■ Records for processing:
———

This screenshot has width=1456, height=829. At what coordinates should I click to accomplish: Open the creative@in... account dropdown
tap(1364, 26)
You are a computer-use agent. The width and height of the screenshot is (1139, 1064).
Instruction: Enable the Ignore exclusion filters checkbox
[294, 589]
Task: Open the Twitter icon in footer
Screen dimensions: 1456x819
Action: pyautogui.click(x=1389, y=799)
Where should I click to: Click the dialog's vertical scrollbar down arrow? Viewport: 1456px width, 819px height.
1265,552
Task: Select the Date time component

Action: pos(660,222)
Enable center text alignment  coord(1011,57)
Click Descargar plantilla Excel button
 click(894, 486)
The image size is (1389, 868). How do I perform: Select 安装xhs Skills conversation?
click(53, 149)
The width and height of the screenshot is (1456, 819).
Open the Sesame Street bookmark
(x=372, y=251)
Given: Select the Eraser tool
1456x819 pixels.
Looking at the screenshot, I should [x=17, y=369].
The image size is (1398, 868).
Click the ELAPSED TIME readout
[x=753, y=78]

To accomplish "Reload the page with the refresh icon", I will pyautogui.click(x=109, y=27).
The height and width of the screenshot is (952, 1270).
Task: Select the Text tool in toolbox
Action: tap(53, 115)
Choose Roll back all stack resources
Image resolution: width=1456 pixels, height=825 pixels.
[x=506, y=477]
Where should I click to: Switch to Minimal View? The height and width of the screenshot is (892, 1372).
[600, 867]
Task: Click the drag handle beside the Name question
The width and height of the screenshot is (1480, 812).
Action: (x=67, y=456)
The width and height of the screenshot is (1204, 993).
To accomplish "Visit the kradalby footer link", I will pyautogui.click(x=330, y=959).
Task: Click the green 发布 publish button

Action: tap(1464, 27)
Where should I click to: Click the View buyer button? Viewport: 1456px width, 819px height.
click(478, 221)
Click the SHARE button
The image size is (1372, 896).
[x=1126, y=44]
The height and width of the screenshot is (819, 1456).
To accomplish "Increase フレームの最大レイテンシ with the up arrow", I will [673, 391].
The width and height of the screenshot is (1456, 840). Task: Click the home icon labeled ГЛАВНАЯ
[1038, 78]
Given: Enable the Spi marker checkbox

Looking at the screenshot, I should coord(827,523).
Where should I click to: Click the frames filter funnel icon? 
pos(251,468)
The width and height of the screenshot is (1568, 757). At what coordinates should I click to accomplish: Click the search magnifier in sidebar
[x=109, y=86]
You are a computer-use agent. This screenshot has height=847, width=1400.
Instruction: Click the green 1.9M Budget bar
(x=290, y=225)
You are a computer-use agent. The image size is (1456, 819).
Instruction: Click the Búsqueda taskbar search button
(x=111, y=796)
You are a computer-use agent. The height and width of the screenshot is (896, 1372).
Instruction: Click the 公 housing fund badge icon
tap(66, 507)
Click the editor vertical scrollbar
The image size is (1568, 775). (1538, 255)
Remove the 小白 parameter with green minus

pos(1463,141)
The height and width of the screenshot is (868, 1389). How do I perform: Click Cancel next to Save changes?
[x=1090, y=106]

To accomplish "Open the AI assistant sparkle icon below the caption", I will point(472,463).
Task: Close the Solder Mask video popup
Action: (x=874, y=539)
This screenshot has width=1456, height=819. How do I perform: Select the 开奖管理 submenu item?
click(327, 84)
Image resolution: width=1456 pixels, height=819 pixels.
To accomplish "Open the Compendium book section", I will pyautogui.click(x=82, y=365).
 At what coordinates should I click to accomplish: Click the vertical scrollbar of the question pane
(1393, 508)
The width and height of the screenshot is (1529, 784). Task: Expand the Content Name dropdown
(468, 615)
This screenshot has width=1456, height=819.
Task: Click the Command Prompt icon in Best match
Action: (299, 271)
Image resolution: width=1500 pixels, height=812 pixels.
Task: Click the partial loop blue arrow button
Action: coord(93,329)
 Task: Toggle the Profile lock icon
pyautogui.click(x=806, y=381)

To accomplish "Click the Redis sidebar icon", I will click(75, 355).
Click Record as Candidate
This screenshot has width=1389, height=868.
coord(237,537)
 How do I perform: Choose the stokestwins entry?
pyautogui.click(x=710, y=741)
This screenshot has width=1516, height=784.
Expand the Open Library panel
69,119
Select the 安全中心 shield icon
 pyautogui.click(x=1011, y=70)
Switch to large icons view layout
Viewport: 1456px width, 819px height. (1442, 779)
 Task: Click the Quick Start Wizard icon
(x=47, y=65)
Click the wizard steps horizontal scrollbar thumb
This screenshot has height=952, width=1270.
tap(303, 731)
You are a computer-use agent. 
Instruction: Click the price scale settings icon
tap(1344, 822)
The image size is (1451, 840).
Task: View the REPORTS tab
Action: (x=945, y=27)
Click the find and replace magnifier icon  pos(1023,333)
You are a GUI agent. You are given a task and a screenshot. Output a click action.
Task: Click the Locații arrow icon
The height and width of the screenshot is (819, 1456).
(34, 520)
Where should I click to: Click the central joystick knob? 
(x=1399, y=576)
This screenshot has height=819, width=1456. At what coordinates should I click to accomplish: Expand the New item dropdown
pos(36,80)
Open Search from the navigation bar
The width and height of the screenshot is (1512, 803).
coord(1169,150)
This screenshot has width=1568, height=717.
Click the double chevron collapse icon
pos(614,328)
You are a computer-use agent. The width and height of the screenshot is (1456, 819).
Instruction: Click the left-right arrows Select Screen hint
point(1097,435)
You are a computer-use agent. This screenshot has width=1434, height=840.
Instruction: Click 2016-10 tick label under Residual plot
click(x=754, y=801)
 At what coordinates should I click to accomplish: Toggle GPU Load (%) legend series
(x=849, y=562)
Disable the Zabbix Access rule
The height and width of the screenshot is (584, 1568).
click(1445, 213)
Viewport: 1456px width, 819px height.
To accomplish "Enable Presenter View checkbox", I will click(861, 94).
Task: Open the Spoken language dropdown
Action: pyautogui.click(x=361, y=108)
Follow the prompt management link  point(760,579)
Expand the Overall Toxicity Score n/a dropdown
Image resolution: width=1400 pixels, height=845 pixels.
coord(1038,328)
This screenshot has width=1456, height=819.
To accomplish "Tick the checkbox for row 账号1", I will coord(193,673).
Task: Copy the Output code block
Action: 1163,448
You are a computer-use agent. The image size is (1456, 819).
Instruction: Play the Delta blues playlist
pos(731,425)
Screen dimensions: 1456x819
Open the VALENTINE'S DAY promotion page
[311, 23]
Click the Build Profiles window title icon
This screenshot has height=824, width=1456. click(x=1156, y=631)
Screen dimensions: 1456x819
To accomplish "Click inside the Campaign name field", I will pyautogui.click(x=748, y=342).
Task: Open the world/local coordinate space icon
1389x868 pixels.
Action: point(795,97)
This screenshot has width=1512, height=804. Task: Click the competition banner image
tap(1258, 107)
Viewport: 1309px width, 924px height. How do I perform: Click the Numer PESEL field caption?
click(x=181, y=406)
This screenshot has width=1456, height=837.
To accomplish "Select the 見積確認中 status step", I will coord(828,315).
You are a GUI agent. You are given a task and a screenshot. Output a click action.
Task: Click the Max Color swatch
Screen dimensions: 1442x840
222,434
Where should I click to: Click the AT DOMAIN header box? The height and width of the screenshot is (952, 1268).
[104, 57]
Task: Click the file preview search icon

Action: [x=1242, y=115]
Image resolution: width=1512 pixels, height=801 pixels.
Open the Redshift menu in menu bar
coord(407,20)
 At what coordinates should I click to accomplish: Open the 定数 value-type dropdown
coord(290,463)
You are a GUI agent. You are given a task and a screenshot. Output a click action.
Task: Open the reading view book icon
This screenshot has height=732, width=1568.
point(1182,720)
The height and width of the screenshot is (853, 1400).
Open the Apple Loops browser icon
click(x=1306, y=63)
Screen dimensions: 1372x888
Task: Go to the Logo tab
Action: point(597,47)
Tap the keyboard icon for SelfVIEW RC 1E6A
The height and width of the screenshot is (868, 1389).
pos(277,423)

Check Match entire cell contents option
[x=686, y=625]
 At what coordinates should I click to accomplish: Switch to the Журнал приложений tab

———

■ Task:
Reproduce exactly, and only, the part of the listing above that begins at the line with "Enable center text" and goes on through the line with "Given: Select the Eraser tool".

■ Answer box:
Enable center text alignment  coord(1011,57)
Click Descargar plantilla Excel button
 click(894, 486)
The image size is (1389, 868). How do I perform: Select 安装xhs Skills conversation?
click(53, 149)
The width and height of the screenshot is (1456, 819).
Open the Sesame Street bookmark
(x=372, y=251)
Given: Select the Eraser tool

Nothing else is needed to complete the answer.